● **Task requirements**
When you reach the line that contains "Expand Show Filters" in the data below, start reproducing lines exactly, and stop after the line that contains "The image size is (845, 733).".

--- Records for this task Enclosed Below ---

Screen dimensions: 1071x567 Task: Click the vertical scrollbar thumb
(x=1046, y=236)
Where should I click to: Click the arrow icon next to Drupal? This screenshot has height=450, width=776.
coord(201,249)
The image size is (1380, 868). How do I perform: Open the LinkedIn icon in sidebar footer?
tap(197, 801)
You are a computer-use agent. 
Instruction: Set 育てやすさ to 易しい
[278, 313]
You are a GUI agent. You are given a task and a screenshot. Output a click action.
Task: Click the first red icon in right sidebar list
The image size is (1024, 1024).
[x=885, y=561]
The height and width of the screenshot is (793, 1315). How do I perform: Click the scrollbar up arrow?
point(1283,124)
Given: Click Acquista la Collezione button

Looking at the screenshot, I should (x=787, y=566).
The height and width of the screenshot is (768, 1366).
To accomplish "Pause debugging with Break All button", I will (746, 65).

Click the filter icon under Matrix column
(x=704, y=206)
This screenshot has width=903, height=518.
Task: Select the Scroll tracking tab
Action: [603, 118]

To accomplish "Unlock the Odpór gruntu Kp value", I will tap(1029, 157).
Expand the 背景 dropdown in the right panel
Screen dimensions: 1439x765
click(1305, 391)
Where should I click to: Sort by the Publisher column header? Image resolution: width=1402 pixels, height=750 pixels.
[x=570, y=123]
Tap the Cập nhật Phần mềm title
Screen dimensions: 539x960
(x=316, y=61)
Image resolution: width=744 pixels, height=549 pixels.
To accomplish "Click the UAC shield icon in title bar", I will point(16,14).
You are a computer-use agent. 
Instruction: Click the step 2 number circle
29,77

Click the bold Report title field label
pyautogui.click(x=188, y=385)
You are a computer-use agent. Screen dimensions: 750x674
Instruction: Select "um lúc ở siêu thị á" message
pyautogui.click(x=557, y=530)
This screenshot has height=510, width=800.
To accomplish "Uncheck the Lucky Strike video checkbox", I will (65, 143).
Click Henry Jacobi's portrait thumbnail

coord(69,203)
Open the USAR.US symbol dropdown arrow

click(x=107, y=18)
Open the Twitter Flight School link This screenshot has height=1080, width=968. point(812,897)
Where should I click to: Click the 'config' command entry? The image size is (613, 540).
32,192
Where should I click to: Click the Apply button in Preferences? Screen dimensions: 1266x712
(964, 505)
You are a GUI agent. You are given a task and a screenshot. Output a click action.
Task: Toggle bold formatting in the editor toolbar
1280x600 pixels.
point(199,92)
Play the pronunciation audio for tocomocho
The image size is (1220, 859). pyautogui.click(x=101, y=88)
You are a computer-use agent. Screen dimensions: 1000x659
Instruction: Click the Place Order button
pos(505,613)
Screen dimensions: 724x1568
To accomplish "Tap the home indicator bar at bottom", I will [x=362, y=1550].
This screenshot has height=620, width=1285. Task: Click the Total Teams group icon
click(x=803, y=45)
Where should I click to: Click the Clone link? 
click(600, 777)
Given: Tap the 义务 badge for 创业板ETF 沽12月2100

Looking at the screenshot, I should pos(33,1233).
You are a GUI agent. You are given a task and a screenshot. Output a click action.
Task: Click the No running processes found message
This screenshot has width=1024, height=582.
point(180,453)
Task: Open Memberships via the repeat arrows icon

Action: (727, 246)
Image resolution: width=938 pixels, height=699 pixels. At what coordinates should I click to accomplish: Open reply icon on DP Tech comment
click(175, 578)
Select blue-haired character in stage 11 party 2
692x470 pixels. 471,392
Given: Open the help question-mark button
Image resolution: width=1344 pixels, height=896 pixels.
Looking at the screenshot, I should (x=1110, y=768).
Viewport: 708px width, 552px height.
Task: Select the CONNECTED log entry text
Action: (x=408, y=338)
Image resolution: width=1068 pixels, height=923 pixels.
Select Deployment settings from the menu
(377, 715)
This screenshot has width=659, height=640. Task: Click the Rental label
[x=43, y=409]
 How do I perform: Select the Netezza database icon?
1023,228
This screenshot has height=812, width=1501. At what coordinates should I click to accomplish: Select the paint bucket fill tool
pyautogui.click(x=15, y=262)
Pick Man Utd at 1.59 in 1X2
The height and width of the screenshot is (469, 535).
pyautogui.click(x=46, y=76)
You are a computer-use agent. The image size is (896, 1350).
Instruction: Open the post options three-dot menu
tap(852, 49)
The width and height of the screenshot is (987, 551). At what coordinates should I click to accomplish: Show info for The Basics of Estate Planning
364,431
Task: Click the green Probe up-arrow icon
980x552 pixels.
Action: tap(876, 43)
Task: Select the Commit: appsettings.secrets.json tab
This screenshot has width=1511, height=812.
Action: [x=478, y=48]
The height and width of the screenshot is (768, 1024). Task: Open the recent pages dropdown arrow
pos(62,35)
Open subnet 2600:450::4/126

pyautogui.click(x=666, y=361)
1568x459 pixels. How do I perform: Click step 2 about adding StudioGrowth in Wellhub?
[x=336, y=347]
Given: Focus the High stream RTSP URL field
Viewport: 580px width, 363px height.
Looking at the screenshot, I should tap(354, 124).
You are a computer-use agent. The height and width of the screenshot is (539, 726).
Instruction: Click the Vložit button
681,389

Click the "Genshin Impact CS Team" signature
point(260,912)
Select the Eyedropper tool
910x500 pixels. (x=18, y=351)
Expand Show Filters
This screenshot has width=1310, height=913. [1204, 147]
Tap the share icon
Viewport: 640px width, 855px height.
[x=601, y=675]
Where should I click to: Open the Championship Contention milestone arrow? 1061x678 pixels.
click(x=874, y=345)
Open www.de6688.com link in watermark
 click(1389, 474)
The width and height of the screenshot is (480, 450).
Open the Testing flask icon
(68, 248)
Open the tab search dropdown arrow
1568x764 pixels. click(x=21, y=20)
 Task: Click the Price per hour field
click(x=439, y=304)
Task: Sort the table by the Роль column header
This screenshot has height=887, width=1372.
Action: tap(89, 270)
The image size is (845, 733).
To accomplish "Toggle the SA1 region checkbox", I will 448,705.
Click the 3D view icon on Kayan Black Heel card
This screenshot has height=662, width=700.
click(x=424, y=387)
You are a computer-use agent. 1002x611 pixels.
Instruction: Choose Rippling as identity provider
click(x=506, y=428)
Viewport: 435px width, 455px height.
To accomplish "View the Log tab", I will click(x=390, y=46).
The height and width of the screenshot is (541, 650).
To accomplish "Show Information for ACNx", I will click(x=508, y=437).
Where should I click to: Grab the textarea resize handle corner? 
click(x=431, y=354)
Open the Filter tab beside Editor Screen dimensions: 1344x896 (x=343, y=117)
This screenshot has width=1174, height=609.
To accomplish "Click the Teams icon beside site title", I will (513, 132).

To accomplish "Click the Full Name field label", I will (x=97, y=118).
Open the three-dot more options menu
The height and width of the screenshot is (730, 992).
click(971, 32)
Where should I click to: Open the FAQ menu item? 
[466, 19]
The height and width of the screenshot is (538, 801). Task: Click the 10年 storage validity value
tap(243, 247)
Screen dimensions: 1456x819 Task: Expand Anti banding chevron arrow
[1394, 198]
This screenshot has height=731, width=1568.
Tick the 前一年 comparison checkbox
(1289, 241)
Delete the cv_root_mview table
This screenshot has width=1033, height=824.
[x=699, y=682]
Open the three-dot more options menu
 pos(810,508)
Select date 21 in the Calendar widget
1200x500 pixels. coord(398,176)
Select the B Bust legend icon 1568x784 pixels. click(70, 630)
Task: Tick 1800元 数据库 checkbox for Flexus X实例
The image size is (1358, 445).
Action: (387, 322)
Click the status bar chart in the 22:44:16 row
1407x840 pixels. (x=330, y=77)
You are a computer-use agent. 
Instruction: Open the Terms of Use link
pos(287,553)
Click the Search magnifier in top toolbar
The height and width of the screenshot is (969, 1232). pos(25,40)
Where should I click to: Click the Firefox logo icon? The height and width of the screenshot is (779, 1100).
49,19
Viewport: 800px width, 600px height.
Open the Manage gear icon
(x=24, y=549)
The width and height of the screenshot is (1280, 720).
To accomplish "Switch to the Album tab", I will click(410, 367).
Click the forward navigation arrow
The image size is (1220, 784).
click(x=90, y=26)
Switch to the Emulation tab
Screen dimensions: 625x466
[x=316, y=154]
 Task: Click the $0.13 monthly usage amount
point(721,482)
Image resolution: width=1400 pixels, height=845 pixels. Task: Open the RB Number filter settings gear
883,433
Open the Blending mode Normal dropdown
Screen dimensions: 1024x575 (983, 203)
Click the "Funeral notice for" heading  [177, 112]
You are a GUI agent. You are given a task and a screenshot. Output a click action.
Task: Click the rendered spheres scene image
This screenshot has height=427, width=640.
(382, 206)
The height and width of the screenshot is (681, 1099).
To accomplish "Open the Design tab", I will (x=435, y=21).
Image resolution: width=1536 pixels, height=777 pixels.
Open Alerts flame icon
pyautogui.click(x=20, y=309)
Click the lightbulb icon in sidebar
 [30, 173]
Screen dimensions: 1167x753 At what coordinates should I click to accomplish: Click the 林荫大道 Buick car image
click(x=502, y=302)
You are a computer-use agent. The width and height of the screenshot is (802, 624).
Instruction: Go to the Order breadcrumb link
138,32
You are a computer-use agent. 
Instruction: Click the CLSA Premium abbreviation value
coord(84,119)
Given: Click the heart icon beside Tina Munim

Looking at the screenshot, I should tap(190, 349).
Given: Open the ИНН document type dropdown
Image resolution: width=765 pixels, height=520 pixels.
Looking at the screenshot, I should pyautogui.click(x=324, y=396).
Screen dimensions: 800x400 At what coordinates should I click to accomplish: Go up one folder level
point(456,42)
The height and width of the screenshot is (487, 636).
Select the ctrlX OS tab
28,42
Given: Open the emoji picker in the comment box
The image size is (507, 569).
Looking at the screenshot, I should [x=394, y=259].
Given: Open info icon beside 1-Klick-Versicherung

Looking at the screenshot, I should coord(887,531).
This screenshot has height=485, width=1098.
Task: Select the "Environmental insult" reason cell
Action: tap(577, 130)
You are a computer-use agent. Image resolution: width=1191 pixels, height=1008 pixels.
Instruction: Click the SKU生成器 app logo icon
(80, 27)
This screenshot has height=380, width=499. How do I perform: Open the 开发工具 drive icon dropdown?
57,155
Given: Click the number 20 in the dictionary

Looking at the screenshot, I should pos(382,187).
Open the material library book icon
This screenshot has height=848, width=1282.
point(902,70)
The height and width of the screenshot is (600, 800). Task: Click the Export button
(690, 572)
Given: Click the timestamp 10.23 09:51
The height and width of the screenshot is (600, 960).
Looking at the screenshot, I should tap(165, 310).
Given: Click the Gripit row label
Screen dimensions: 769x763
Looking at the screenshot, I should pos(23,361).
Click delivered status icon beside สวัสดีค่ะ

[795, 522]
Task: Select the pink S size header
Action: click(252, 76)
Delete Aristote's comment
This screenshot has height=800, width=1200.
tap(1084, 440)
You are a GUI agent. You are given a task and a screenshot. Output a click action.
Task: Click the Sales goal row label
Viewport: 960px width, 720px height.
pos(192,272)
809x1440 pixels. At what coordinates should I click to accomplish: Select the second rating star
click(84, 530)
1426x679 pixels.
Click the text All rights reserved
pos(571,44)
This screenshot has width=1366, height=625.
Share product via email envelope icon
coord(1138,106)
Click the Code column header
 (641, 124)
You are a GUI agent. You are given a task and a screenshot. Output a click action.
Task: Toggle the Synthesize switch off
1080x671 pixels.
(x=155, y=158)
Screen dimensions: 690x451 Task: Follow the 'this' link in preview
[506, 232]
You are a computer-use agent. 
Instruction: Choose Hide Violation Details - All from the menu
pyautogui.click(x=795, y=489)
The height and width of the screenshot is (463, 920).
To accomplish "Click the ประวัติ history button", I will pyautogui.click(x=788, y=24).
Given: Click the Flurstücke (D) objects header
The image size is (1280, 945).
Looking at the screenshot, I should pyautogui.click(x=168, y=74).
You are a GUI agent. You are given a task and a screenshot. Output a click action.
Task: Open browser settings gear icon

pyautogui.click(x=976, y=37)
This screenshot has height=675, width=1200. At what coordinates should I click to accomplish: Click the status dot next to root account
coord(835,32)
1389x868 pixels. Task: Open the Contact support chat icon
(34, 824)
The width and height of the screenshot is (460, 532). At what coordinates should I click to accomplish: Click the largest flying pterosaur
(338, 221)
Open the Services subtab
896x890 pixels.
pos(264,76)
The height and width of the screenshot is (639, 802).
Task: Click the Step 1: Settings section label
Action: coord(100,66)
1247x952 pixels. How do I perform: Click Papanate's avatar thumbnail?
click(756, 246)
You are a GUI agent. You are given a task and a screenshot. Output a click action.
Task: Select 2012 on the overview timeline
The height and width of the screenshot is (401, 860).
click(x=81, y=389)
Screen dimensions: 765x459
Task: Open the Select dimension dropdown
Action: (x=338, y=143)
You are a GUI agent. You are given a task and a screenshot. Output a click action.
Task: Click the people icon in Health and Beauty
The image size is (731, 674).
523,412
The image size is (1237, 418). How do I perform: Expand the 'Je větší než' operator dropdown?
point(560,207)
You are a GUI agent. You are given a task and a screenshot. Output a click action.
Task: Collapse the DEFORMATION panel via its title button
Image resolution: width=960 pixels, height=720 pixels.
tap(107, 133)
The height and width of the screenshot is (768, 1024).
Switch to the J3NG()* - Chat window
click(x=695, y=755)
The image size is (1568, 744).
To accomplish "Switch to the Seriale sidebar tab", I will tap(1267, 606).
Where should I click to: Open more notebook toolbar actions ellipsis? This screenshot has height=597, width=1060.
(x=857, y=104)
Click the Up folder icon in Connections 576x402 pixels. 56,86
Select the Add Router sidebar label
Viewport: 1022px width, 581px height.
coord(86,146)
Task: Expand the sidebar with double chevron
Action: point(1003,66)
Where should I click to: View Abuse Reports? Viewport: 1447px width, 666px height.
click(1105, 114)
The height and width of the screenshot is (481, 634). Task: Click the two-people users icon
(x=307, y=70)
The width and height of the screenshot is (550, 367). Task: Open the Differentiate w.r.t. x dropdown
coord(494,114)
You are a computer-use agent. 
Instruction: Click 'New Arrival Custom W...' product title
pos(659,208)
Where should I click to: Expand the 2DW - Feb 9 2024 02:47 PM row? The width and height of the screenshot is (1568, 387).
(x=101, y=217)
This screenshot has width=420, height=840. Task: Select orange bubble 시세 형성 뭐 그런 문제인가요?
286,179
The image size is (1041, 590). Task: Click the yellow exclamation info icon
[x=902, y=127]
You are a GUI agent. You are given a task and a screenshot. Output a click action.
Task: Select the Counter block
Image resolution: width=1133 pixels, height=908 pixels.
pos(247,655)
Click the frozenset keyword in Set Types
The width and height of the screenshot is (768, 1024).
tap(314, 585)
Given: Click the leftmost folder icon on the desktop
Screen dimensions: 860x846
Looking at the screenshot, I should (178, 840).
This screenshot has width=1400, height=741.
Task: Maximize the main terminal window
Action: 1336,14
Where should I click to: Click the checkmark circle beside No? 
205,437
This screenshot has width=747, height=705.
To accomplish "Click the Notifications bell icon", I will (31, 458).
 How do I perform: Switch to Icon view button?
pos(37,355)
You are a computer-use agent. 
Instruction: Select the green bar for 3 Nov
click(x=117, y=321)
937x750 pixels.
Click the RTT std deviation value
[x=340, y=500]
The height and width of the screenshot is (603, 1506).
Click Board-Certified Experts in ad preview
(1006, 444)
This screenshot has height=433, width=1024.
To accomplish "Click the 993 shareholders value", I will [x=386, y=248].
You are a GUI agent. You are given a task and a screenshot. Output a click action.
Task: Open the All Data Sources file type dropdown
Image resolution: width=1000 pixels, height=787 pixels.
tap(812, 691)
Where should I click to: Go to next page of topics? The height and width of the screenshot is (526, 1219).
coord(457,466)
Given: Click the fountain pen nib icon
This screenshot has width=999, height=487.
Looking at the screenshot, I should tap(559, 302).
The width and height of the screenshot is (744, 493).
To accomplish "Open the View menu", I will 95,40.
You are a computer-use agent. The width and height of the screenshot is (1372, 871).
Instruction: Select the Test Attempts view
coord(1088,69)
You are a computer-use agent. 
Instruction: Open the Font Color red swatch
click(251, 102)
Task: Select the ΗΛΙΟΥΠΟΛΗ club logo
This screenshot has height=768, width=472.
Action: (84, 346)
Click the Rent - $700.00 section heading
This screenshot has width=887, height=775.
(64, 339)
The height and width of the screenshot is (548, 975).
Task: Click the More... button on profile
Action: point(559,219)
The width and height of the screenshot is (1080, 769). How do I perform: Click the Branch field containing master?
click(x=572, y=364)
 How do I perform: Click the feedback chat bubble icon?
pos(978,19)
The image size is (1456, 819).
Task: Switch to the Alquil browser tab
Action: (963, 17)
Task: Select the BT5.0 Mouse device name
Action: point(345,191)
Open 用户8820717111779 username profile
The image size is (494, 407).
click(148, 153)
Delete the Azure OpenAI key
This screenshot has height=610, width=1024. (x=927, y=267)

--- End of Enclosed Records for this task ---

● **Output below**
Expand Show Filters
This screenshot has width=1310, height=913. [1204, 147]
Tap the share icon
Viewport: 640px width, 855px height.
[x=601, y=675]
Where should I click to: Open the Championship Contention milestone arrow? 1061x678 pixels.
click(x=874, y=345)
Open www.de6688.com link in watermark
 click(1389, 474)
The width and height of the screenshot is (480, 450).
Open the Testing flask icon
(68, 248)
Open the tab search dropdown arrow
1568x764 pixels. click(x=21, y=20)
 Task: Click the Price per hour field
click(x=439, y=304)
Task: Sort the table by the Роль column header
This screenshot has height=887, width=1372.
Action: tap(89, 270)
The image size is (845, 733).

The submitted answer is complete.